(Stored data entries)
================
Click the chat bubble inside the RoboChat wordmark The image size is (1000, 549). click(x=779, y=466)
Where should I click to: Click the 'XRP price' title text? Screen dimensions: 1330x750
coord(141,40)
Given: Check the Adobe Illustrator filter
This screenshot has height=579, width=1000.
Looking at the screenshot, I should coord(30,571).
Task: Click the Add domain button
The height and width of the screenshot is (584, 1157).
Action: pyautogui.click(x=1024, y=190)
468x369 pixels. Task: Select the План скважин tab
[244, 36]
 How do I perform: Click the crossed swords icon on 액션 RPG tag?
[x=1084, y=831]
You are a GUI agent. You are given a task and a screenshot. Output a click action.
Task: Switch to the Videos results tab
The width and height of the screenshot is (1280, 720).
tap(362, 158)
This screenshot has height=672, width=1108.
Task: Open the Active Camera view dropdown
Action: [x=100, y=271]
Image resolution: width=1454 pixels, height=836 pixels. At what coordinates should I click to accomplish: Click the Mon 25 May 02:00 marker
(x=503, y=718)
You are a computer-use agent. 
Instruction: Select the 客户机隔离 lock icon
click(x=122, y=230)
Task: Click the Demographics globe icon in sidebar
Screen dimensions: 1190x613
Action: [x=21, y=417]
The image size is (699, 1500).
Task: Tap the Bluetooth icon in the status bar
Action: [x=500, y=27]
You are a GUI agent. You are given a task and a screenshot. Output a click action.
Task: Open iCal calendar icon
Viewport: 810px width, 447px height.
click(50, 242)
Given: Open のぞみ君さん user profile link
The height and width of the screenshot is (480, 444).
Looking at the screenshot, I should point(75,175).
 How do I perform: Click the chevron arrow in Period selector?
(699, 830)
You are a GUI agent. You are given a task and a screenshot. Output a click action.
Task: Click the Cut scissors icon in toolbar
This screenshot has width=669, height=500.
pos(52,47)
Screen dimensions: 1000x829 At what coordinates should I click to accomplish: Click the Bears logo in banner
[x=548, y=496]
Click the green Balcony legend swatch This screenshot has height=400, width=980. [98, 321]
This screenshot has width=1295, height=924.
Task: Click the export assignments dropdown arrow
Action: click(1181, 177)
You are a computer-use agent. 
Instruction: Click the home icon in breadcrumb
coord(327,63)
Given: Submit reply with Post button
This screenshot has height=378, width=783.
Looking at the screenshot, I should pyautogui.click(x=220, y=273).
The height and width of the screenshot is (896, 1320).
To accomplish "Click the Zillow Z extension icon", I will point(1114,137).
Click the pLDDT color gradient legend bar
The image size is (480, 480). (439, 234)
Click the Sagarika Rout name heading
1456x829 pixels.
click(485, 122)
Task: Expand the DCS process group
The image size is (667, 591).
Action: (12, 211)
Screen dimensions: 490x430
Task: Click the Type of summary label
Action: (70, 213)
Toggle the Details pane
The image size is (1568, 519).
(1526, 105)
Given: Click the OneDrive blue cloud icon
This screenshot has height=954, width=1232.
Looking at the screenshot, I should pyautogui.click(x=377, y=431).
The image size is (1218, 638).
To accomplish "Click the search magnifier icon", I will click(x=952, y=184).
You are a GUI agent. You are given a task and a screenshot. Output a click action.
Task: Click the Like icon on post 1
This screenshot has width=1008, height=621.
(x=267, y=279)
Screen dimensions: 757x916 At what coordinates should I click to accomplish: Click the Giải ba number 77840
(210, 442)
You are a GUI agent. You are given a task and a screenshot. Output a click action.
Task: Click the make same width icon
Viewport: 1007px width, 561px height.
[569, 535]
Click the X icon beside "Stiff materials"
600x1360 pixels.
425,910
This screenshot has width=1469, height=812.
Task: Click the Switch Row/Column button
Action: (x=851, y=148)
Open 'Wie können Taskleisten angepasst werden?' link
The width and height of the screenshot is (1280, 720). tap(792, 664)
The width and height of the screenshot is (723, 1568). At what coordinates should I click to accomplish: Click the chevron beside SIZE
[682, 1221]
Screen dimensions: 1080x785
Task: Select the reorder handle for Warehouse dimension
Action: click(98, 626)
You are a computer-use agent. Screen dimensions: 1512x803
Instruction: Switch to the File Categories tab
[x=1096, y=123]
================
* [WHAT YOU HAVE TO DO]
The lines above, from the start of the records through the one containing "Task: Switch to the Videos results tab", are to be printed exactly, and nothing else is to be included.

* [EXERCISE RESULT]
Click the chat bubble inside the RoboChat wordmark The image size is (1000, 549). click(x=779, y=466)
Where should I click to: Click the 'XRP price' title text? Screen dimensions: 1330x750
coord(141,40)
Given: Check the Adobe Illustrator filter
This screenshot has height=579, width=1000.
Looking at the screenshot, I should coord(30,571).
Task: Click the Add domain button
The height and width of the screenshot is (584, 1157).
Action: pyautogui.click(x=1024, y=190)
468x369 pixels. Task: Select the План скважин tab
[244, 36]
 How do I perform: Click the crossed swords icon on 액션 RPG tag?
[x=1084, y=831]
You are a GUI agent. You are given a task and a screenshot. Output a click action.
Task: Switch to the Videos results tab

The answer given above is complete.